# Task requirements:
Scan the lines below for "window"; report the number of lines that contain it, and only that.

(Stored dataset items)
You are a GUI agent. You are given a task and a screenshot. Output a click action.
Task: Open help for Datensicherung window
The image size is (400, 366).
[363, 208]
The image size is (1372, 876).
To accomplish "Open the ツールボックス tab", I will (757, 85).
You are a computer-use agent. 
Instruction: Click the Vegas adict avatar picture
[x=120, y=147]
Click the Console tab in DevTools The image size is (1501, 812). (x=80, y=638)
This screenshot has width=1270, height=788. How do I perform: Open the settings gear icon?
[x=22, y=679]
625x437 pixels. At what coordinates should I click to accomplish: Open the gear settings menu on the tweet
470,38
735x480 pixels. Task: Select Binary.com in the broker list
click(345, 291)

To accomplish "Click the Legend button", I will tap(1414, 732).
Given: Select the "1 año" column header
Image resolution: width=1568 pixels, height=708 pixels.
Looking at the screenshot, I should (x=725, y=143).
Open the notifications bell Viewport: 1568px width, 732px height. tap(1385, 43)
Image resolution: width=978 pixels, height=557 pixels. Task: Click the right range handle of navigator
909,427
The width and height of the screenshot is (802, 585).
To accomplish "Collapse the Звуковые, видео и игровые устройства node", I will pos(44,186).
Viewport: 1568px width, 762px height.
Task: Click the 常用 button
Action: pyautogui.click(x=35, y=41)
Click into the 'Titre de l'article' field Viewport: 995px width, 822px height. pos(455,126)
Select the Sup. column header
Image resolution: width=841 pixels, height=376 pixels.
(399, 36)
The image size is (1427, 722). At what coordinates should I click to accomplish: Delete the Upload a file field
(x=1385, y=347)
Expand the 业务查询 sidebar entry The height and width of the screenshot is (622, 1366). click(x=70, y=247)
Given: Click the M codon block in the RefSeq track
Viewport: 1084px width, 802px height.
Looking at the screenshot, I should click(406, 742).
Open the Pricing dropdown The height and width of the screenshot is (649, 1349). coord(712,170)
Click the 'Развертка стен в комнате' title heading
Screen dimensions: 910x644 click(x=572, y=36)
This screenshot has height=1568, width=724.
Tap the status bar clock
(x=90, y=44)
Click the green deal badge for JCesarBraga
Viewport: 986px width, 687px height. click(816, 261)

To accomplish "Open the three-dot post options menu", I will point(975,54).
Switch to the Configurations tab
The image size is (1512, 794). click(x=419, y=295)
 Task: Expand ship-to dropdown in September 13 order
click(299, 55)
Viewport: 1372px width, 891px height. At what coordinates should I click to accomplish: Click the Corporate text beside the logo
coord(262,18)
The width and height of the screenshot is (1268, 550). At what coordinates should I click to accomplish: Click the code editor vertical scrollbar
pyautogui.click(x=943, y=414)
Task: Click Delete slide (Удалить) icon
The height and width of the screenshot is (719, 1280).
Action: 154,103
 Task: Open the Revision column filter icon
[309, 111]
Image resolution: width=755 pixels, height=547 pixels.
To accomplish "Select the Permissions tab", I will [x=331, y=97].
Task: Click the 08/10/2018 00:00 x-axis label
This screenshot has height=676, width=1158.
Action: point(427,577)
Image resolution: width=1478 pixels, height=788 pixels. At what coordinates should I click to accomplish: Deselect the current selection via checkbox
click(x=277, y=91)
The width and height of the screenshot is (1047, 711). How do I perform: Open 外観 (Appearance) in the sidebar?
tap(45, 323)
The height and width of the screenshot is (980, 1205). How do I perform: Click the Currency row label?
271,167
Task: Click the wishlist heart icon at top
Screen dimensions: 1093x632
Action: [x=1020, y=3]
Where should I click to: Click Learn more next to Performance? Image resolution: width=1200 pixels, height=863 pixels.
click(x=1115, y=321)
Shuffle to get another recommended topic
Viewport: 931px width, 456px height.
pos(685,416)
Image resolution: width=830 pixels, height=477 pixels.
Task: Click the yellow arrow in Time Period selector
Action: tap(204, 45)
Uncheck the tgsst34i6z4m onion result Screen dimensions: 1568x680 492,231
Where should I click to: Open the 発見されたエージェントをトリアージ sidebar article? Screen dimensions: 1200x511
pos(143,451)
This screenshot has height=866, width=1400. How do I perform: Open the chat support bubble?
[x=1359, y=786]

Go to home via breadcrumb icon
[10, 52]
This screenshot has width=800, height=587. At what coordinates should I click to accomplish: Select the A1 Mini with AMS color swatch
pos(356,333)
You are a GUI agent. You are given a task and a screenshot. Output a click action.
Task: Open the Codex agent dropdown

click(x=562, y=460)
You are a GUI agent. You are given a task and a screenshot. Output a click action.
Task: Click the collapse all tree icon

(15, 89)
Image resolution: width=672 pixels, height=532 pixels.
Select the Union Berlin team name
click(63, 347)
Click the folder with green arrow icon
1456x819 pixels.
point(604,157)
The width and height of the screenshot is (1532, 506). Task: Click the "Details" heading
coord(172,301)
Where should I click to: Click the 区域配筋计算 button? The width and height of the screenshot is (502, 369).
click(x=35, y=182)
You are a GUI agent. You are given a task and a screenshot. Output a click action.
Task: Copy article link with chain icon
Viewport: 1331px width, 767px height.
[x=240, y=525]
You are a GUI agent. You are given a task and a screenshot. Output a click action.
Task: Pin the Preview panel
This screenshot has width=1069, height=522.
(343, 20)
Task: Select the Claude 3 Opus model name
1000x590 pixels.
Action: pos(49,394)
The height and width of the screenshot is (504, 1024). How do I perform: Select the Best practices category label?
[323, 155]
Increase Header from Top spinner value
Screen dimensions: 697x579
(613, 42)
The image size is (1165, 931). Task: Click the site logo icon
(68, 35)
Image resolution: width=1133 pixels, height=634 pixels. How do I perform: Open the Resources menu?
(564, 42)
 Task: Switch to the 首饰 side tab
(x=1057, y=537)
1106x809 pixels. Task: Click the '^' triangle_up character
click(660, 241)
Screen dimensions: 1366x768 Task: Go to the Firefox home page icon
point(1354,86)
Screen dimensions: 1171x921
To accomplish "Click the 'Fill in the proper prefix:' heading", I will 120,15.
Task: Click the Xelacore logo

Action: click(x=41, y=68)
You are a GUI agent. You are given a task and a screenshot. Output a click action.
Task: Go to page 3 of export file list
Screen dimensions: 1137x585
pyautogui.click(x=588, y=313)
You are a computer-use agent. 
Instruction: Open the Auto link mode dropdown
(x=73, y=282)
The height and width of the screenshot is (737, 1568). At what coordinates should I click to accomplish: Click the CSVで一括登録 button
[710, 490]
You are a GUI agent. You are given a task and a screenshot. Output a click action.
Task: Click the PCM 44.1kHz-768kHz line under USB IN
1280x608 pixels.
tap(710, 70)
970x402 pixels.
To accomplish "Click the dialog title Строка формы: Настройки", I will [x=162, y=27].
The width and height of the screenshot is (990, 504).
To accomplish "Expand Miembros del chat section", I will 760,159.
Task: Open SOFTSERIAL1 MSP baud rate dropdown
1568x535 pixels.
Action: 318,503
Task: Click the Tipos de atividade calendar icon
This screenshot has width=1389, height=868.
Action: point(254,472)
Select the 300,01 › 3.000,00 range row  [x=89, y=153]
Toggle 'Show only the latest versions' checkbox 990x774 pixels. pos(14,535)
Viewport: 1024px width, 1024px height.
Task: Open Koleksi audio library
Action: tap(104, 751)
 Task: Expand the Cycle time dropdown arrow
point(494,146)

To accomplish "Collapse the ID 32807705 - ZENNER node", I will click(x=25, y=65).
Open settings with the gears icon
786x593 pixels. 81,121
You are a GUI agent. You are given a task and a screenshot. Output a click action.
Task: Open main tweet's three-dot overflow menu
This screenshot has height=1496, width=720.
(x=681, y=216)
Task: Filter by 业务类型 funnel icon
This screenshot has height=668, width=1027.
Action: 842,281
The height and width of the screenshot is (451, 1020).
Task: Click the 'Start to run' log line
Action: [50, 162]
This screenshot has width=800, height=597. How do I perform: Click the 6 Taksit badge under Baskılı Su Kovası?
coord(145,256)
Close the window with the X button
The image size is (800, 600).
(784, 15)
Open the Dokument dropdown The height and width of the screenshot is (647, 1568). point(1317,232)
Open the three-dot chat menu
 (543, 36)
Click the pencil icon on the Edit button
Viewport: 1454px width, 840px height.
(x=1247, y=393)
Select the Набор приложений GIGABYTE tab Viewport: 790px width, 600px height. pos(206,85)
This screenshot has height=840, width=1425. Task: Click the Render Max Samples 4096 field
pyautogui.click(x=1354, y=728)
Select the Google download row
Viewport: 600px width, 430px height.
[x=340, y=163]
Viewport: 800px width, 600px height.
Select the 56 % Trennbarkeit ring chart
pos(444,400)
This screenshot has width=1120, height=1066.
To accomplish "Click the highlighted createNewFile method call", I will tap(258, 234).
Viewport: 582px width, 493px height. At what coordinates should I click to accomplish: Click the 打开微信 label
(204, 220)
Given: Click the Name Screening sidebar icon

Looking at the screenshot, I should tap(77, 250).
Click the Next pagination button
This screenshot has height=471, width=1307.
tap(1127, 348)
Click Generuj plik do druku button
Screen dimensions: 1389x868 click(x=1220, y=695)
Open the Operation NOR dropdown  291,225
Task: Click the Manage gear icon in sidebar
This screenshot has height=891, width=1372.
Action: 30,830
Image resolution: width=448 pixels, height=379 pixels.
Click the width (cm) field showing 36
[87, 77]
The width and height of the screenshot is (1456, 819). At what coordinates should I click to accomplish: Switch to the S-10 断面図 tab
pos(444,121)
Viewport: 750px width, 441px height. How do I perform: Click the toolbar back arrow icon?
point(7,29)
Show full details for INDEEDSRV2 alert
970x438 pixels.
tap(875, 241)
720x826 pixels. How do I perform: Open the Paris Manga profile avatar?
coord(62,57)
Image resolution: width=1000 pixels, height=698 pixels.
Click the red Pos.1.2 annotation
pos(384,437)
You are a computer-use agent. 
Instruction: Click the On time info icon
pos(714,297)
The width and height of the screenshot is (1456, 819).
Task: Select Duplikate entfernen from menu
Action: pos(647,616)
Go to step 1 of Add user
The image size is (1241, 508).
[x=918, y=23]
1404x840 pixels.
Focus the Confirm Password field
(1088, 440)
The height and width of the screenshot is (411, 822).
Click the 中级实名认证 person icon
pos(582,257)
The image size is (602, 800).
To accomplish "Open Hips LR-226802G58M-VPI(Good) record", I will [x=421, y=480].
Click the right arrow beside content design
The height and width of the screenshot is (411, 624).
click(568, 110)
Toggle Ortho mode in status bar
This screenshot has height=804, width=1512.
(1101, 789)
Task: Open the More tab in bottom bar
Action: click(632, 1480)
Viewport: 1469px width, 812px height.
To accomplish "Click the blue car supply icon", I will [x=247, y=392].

# Result of this exercise:
2